== Given task ==
Copy out all of the material below line for line, with no changes.

* Start Record excerpts *

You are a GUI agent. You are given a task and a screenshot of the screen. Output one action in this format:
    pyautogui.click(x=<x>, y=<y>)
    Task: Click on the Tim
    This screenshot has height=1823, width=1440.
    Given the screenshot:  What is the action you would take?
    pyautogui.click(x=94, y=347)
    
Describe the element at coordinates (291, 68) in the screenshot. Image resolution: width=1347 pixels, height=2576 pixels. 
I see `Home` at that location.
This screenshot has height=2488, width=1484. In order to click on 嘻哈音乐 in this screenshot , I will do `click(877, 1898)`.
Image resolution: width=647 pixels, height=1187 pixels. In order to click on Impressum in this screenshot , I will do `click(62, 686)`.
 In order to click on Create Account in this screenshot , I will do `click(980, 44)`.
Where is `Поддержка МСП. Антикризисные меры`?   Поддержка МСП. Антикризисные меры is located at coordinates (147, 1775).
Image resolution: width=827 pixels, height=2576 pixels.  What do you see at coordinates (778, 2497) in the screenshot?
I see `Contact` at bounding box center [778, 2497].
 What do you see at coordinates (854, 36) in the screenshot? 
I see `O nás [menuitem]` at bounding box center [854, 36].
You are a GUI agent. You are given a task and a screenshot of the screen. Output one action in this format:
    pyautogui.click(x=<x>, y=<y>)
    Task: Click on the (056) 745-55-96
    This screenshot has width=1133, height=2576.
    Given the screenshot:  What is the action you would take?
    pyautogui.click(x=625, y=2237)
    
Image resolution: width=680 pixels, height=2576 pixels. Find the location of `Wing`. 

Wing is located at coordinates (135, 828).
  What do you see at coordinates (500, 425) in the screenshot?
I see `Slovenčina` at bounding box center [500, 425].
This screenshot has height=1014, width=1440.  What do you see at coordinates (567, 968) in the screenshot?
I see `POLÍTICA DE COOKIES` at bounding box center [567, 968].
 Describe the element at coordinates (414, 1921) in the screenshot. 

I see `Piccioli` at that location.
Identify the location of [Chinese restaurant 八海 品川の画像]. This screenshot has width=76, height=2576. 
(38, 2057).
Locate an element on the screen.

* End Record excerpts *

== Answer to this exercise ==
You are a GUI agent. You are given a task and a screenshot of the screen. Output one action in this format:
    pyautogui.click(x=<x>, y=<y>)
    Task: Click on the Tim
    This screenshot has height=1823, width=1440.
    Given the screenshot:  What is the action you would take?
    pyautogui.click(x=94, y=347)
    
Describe the element at coordinates (291, 68) in the screenshot. Image resolution: width=1347 pixels, height=2576 pixels. 
I see `Home` at that location.
This screenshot has height=2488, width=1484. In order to click on 嘻哈音乐 in this screenshot , I will do `click(877, 1898)`.
Image resolution: width=647 pixels, height=1187 pixels. In order to click on Impressum in this screenshot , I will do `click(62, 686)`.
 In order to click on Create Account in this screenshot , I will do `click(980, 44)`.
Where is `Поддержка МСП. Антикризисные меры`?   Поддержка МСП. Антикризисные меры is located at coordinates (147, 1775).
Image resolution: width=827 pixels, height=2576 pixels.  What do you see at coordinates (778, 2497) in the screenshot?
I see `Contact` at bounding box center [778, 2497].
 What do you see at coordinates (854, 36) in the screenshot? 
I see `O nás [menuitem]` at bounding box center [854, 36].
You are a GUI agent. You are given a task and a screenshot of the screen. Output one action in this format:
    pyautogui.click(x=<x>, y=<y>)
    Task: Click on the (056) 745-55-96
    This screenshot has width=1133, height=2576.
    Given the screenshot:  What is the action you would take?
    pyautogui.click(x=625, y=2237)
    
Image resolution: width=680 pixels, height=2576 pixels. Find the location of `Wing`. 

Wing is located at coordinates (135, 828).
  What do you see at coordinates (500, 425) in the screenshot?
I see `Slovenčina` at bounding box center [500, 425].
This screenshot has height=1014, width=1440.  What do you see at coordinates (567, 968) in the screenshot?
I see `POLÍTICA DE COOKIES` at bounding box center [567, 968].
 Describe the element at coordinates (414, 1921) in the screenshot. 

I see `Piccioli` at that location.
Identify the location of [Chinese restaurant 八海 品川の画像]. This screenshot has width=76, height=2576. 
(38, 2057).
Locate an element on the screen.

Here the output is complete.